Unexpected bilateral vocal fold paralysis (BVCP) is a worrisome complication following thyroidectomy, and it often distresses the patient, his family and the healthcare personnel involved in the management [6]. It could be temporary or permanent. Temporary BVCP could be due to branching recurrent laryngeal nerve, endotracheal intubation, laryngeal mask anesthesia, and other risk factors including age above 50, and co-morbid hypertension or diabetes mellitus [6]. Our patient number 5, aged 59 years with a history of hypertension most likely had temporary BVCP.

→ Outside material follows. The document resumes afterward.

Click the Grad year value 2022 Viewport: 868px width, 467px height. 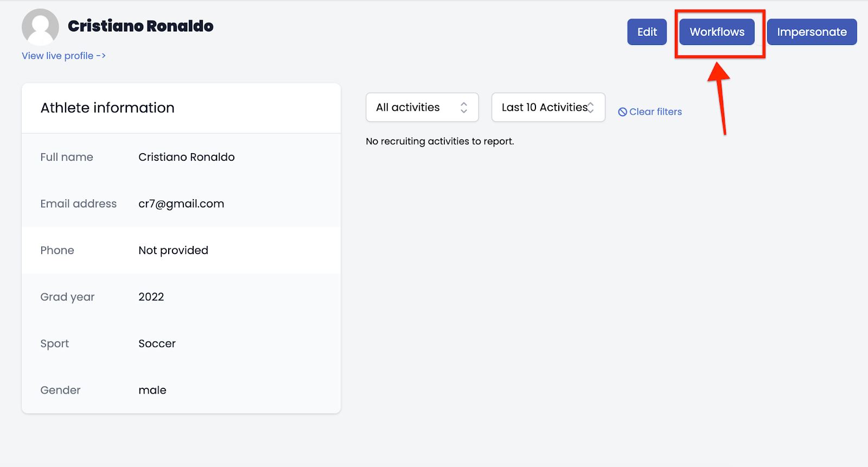[151, 297]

Table 2: Duration of Vocal Fold Paralysis, Surgical Intervention and Outcomes in 5 patients with bilateral post-thyroidectomy abductor vocal fold palsy.

*Patient 5 had no surgical intervention, as she was successfully decanulated on the table, prior to carrying out arytenoidectomy.

Both temporary and permanent BVCP present as acute respiratory distress which could be noticed immediate following extubation or be delayed. Tracheostomy is often warranted as an emergency measure. All our cases in this series already had tracheostomy at presentation.

Tracheostomy however greatly influences patient’s quality of life. Definitive surgical options for BVCP that is not temporary include open arytenoidectomy, bilateral posterior cordectomy, laser arytenoidectomy with posterior cordectomy, and endolaryngeal suture laterofixation.

When confronted with BVCP, which is usually abductor paralysis, the challenge is to determine whether it is temporary or permanent and to determine the appropriate time for surgical intervention. Only one out of our series presented within 4 days of BVCP, and we have to observe watchful waiting for 14 weeks before surgical intervention. Chen et al. [7] recommended, based on review and meta analysis of available literature, that surgical intervention should be carried out after 12 months if no spontaneous recovery [7]. It has also been recommended that laryngeal electromyography data can be used to prognosticate recovery of vocal fold motion [8].

Since it was first popularized by Woodman [9], and subsequently popularized by Sessions, Ogura et al. [10], open arytenoidectomy has remained a reliable option for surgical treatment of bilateral abductor paralysis. Advances in endoscopic procedures and laser have resulted in wide adoption of endoscopic approach to management of BVCP. However open approach is still applicable in resource-constrained setting like ours, as shown in the current series. We employed the technique of Sessions, Ogura, and Heeneman of sequential arytenoidectomy, employing the second arytenoidectomy only if the first fails.

Only one of our cases failed bilateral arytenoidectomy. She was successfully decanulated initially after the second arytenoidectomy, but gradually became dyspneic after 4 days of decantation, and had to be re-intubated. We subsequently sent her to facility where laser equipments were available. Perhaps she is a candidate for laser cordectomy.


Our series of 5 cases of post-thyroidectomy bilateral vocal cord paralysis of abductor type showed the management outcomes employing open arytenoidectomy. Clinician should be on look-out for temporary palsy irrespective of duration of tracheostomy. The exact timing of intervention in permanent BVCP is not certain and patients often want the tracheostomy out at earliest possible time. We recommend at least 3 months of watchful waiting for cases presenting acutely.